### Problem
Show every line in the records below that contains the word "computer".

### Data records
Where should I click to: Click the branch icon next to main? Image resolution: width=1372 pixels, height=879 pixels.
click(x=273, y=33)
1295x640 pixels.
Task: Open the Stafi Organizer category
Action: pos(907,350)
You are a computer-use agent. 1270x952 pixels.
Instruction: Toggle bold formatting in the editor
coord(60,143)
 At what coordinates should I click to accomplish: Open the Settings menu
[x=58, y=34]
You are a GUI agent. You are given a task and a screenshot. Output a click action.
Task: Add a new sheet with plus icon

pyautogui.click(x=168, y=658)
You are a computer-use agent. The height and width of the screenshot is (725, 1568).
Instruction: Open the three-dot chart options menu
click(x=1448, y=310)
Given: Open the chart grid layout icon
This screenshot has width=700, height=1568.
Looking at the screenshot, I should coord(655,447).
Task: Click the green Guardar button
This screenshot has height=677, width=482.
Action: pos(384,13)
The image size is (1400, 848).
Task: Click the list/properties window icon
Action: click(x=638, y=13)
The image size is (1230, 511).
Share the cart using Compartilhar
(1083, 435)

### Solved exercise
You are a computer-use agent. 1270x952 pixels.
You are a computer-use agent. The height and width of the screenshot is (725, 1568).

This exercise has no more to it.